Selected extract =>
============

Matthew 8:18-27What Manner of Man Is This?
18Now when Jesus saw great multitudes about him, he gave commandment to depart unto the other side. 19And a certain scribe came, and said unto him, Master, I will follow thee whithersoever thou goest. 20And Jesus saith unto him, The foxes have holes, and the birds of the air have nests; but the Son of man hath not where to lay his head. 21And another of his disciples said unto him, Lord, suffer me first to go and bury my father. 22But Jesus said unto him, Follow me; and let the dead bury their dead.
Between the healings and the storm Matthew sets two short exchanges about what it costs to follow. A scribe - a trained, respectable man - volunteers with great confidence: Master, I will follow thee whithersoever thou goest (v. 19). Jesus does not flatter the offer; He tells him the plain truth about the road he is signing up for: The foxes have holes, and the birds of the air have nests; but the Son of man hath not where to lay his head (v. 20). Even the wild creatures have a den and a roost; the Lord of all has no settled home. To follow Him is to follow a homeless wanderer who is on His way to a cross, not a rising teacher whose movement will bring comfort and standing. Jesus will not recruit a disciple under false pretenses. He lets the man count the cost with open eyes - the very thing He elsewhere commands every would-be follower to do before they begin.

============

Short problem 1 => In the commentary on Matthew 8:18-27, what does the second disciple ask to do before following Jesus?
Short problem 2 => Write the next part of the commentary on Matthew 8:18-27, picking up after its final sentence.

Available data =>
============

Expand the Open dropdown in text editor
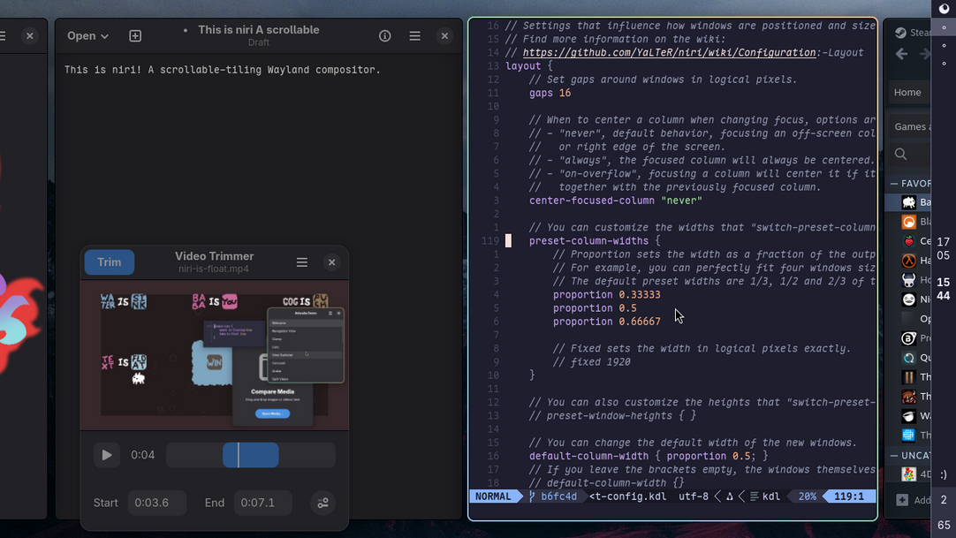Image resolution: width=956 pixels, height=538 pixels. pos(87,36)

============

Final answer 1 => He asks to go and bury his father first.

Final answer 2 =>
The second exchange is harder, and it must be read carefully, for it is easily misheard. A disciple asks, Lord, suffer me first to go and bury my father (v. 21), and Jesus answers, Follow me; and let the dead bury their dead (v. 22). This is not contempt for family duty - honoring father and mother is the LORD's own commandment, and Jesus sharply rebuked those who used religion as an excuse to neglect their parents (Matt. 15:4-6). The key is the little word first: the man wants to put something ahead of the call. Many take the phrase to mean that the man's father had not yet died - that he was asking to postpone following until some indefinite future when family obligations were finally settled and he was free.3 The saying then turns on a vivid contrast: let those who are spiritually dead tend to the ordinary affairs of the dead, but the one who has heard the call of life must follow now. Jesus is not abolishing the duties of family; He is claiming the highest place. Discipleship cannot be slotted in behind everything else as one obligation among many. The One who is Lord must be Lord first, or He is not followed at all.
23And when he was entered into a ship, his disciples followed him. 24And, behold, there arose a great tempest in the sea, insomuch that the ship was covered with the waves: but he was asleep. 25And his disciples came to him, and awoke him, saying, Lord, save us: we perish. 26And he saith unto them, Why are ye fearful, O ye of little faith? Then he arose, and rebuked the winds and the sea; and there was a great calm. 27But the men marvelled, saying, What manner of man is this, that even the winds and the sea obey him!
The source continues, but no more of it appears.